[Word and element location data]
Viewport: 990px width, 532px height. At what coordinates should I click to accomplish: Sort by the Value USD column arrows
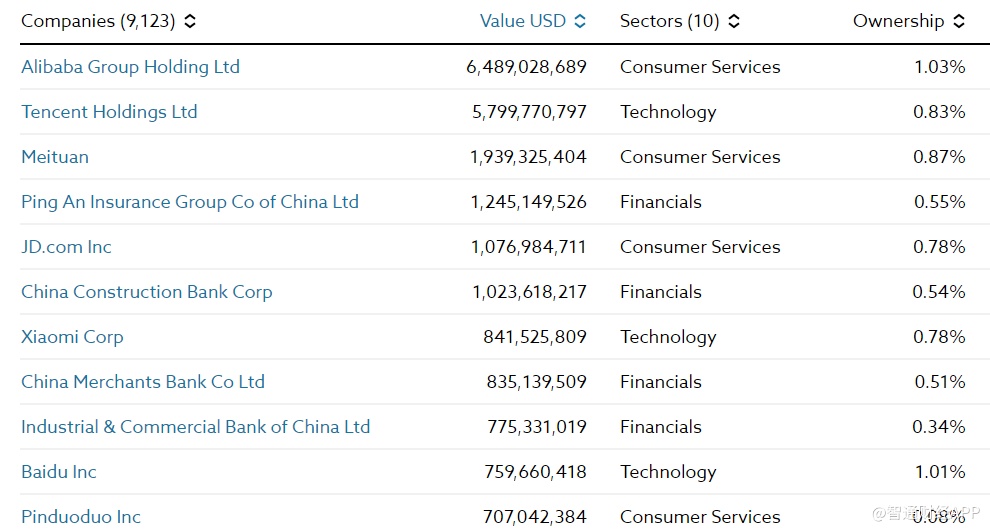coord(580,21)

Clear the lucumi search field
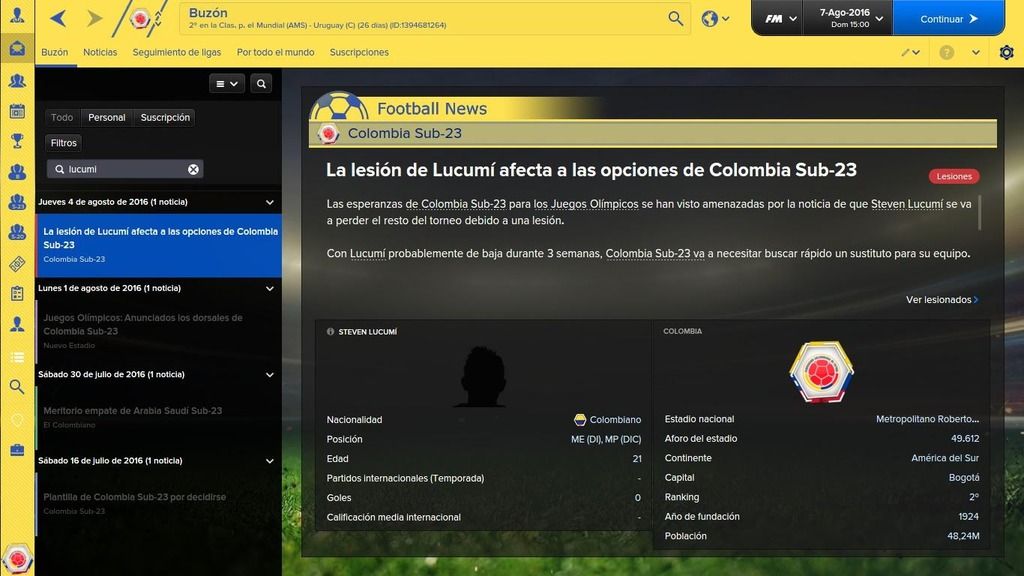(193, 169)
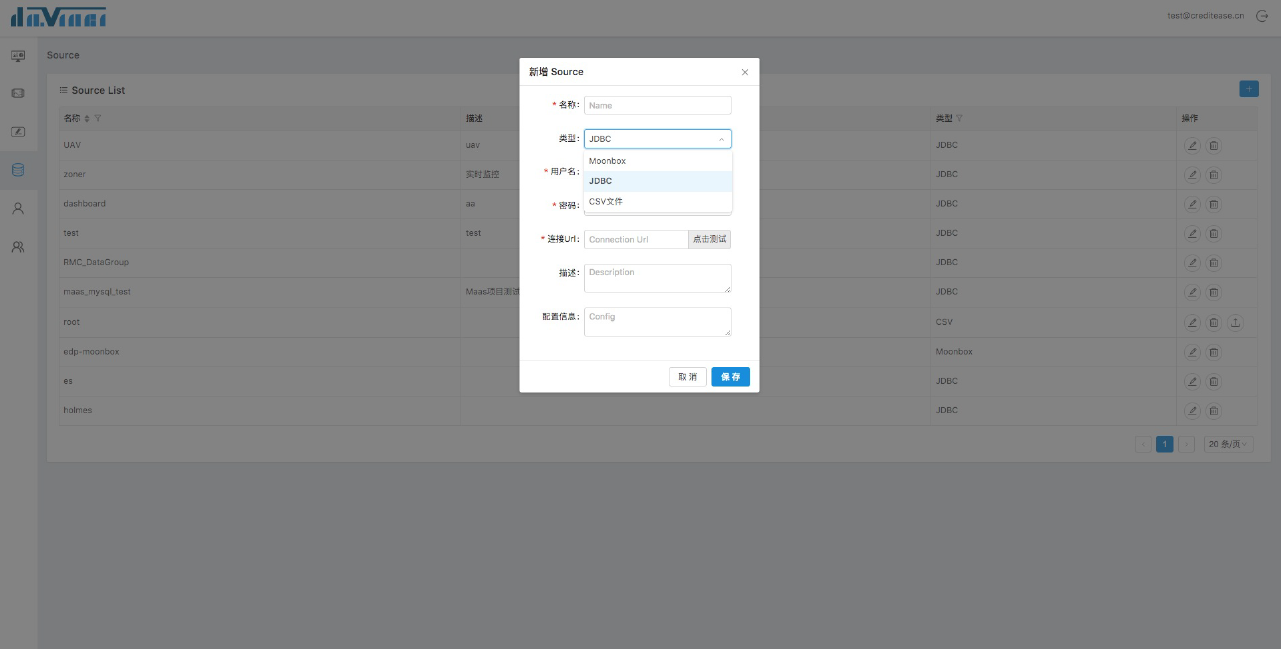Click the logout icon beside user email
Viewport: 1283px width, 649px height.
[1262, 16]
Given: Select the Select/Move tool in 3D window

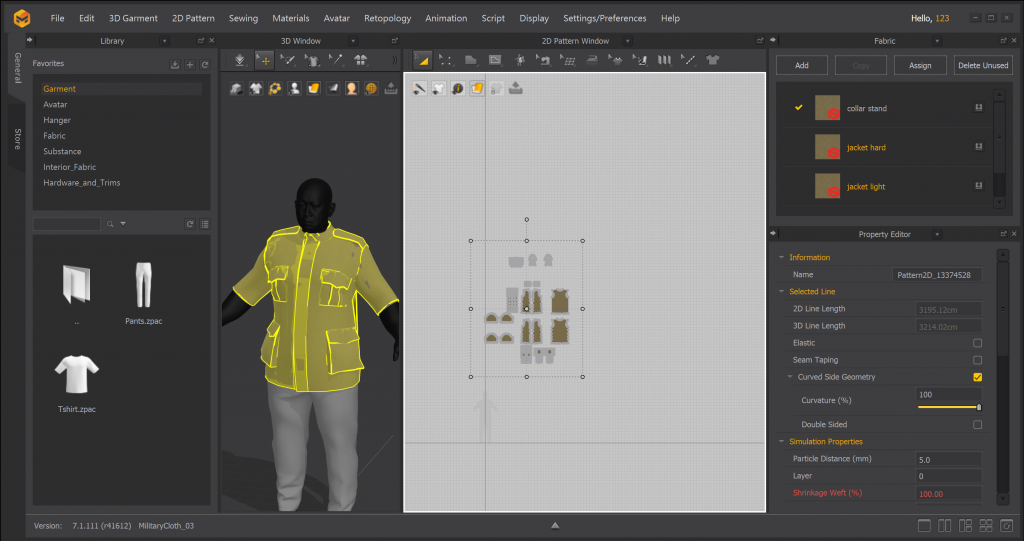Looking at the screenshot, I should pyautogui.click(x=264, y=60).

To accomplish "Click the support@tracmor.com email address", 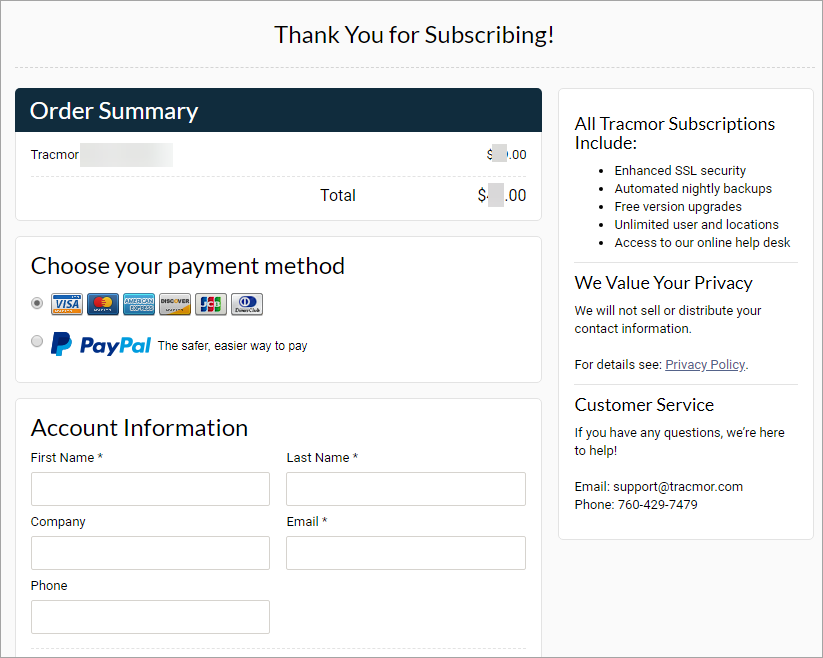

[PROBLEM] Can you turn everything from the line containing "Given: Select the" down to the end of the data into a JSON list of strings, with one string per line, blank lines dropped, and the pictures left out?

[OUTPUT OF THE EXERCISE]
[
  "Given: Select the Select/Move tool in 3D window",
  "Looking at the screenshot, I should pyautogui.click(x=264, y=60).",
  "To accomplish \"Click the support@tracmor.com email address\", "
]